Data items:
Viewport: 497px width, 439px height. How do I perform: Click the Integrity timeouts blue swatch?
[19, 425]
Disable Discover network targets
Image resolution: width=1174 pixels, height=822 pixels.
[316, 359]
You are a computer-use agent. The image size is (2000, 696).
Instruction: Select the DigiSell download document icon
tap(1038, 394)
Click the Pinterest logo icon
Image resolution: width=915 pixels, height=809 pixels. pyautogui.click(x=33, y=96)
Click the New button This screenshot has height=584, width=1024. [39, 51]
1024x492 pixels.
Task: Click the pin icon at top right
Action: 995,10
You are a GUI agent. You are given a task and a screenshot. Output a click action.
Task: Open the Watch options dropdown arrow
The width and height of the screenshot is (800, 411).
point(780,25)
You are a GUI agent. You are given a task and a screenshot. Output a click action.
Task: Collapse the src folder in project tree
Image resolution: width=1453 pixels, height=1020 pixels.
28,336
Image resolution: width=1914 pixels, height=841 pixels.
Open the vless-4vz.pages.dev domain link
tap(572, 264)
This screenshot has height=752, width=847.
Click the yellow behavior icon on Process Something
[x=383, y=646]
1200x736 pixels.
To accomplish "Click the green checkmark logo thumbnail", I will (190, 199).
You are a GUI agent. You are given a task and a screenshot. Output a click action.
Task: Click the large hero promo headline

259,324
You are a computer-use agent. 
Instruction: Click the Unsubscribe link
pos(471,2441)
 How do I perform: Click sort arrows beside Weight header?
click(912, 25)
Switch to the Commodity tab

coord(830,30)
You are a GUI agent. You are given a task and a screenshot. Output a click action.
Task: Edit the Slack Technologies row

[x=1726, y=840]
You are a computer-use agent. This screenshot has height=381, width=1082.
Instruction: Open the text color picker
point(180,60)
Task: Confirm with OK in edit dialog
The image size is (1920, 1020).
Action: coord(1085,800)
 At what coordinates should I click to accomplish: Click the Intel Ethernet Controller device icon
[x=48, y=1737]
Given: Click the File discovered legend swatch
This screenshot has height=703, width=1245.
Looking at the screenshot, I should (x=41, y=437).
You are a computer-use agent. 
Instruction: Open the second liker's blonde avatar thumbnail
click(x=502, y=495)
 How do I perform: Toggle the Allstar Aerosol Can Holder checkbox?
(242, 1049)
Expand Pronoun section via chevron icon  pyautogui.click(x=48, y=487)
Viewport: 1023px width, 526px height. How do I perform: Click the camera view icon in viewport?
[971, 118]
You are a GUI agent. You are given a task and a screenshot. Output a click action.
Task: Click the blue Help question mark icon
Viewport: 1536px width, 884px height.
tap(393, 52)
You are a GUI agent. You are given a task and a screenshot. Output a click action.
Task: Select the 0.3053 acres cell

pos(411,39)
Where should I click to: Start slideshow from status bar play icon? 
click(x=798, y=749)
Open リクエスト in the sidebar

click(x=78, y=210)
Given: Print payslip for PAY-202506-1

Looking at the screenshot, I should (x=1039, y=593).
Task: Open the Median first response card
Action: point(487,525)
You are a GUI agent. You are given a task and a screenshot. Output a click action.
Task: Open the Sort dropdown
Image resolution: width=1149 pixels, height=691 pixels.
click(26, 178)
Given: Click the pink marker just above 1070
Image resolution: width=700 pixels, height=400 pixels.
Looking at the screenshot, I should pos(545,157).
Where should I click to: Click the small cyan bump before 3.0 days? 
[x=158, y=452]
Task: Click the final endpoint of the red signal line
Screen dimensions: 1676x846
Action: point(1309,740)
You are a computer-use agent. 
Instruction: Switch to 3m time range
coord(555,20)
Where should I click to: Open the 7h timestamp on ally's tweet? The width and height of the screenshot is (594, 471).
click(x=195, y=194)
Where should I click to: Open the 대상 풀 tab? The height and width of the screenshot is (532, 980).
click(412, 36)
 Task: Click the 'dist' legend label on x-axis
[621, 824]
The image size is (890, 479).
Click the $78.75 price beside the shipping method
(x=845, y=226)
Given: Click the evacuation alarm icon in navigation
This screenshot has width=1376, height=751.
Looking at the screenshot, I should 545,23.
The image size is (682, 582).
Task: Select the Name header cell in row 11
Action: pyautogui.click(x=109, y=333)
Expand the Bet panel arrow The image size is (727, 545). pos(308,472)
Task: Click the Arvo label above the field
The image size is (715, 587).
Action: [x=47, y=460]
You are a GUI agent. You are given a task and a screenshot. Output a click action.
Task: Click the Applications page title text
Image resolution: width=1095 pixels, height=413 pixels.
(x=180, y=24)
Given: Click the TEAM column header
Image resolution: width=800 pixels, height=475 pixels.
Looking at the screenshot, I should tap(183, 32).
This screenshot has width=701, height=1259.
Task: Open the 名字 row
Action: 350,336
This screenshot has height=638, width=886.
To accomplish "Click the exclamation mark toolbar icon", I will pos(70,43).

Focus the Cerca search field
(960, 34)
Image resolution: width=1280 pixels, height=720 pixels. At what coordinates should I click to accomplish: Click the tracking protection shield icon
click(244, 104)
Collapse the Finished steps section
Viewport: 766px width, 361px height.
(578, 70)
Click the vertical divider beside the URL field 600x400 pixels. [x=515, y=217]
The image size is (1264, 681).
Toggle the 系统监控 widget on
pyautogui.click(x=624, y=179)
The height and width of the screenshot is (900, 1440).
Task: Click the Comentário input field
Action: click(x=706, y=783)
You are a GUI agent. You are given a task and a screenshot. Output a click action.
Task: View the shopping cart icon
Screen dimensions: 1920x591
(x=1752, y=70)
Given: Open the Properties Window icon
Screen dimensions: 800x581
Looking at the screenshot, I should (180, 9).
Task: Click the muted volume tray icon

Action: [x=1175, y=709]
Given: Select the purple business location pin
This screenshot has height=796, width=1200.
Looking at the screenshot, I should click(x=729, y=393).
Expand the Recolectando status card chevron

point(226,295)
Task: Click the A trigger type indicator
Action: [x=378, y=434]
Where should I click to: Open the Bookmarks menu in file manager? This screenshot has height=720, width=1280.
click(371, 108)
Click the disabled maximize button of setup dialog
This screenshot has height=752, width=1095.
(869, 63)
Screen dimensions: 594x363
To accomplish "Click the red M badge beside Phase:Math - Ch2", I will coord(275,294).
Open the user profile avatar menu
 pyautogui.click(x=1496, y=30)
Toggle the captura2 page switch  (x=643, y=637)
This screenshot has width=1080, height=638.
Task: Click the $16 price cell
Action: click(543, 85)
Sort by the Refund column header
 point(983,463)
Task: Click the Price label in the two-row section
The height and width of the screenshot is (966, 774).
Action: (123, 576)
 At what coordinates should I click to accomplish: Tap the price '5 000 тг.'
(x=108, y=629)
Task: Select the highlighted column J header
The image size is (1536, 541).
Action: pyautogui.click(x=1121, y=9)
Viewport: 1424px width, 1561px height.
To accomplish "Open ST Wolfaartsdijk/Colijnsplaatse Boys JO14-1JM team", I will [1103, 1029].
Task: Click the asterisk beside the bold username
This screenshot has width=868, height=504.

The problem:
Reproduce each line from the records that contains the word "above".

Solution for this exercise:
Given: Click the pink marker just above 1070
Task: Click the Arvo label above the field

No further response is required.